Lines from the one containing "How do I perform: Open" through the end of the material are to be retyped exactly; do not copy pictures.

== Segment start ==

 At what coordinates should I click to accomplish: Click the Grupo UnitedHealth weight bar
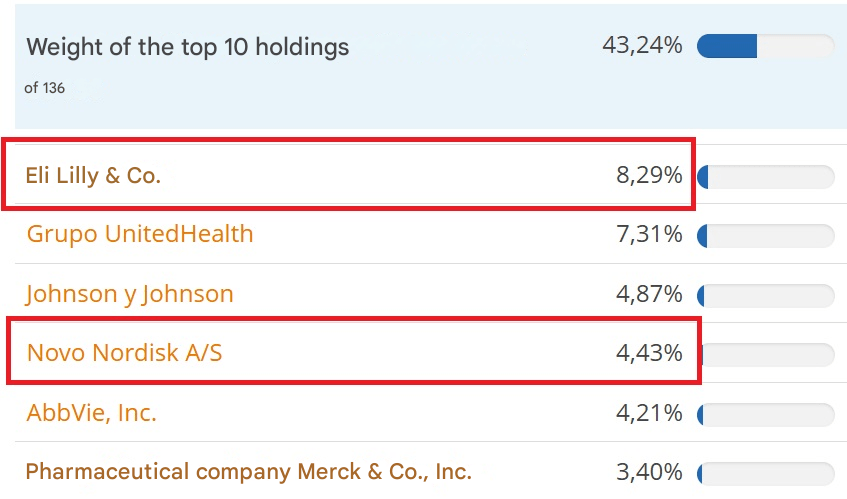[765, 236]
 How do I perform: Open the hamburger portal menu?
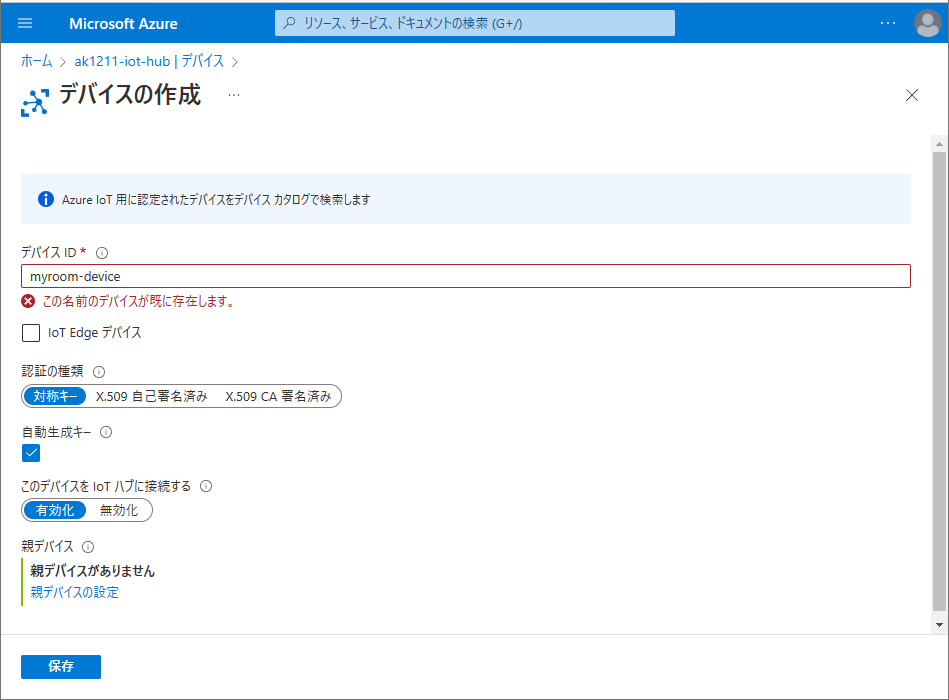click(25, 23)
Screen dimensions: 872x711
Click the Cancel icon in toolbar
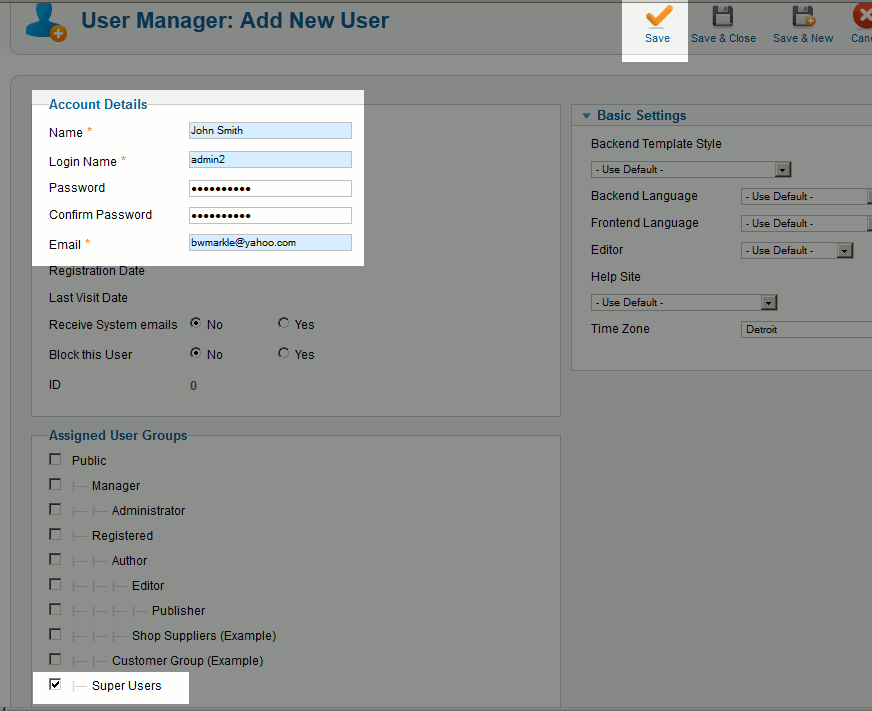point(862,17)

== Segment end ==

ANSWER SECTION –
 How do I perform: Open the hamburger portal menu?
click(25, 23)
Screen dimensions: 872x711
Click the Cancel icon in toolbar
point(862,17)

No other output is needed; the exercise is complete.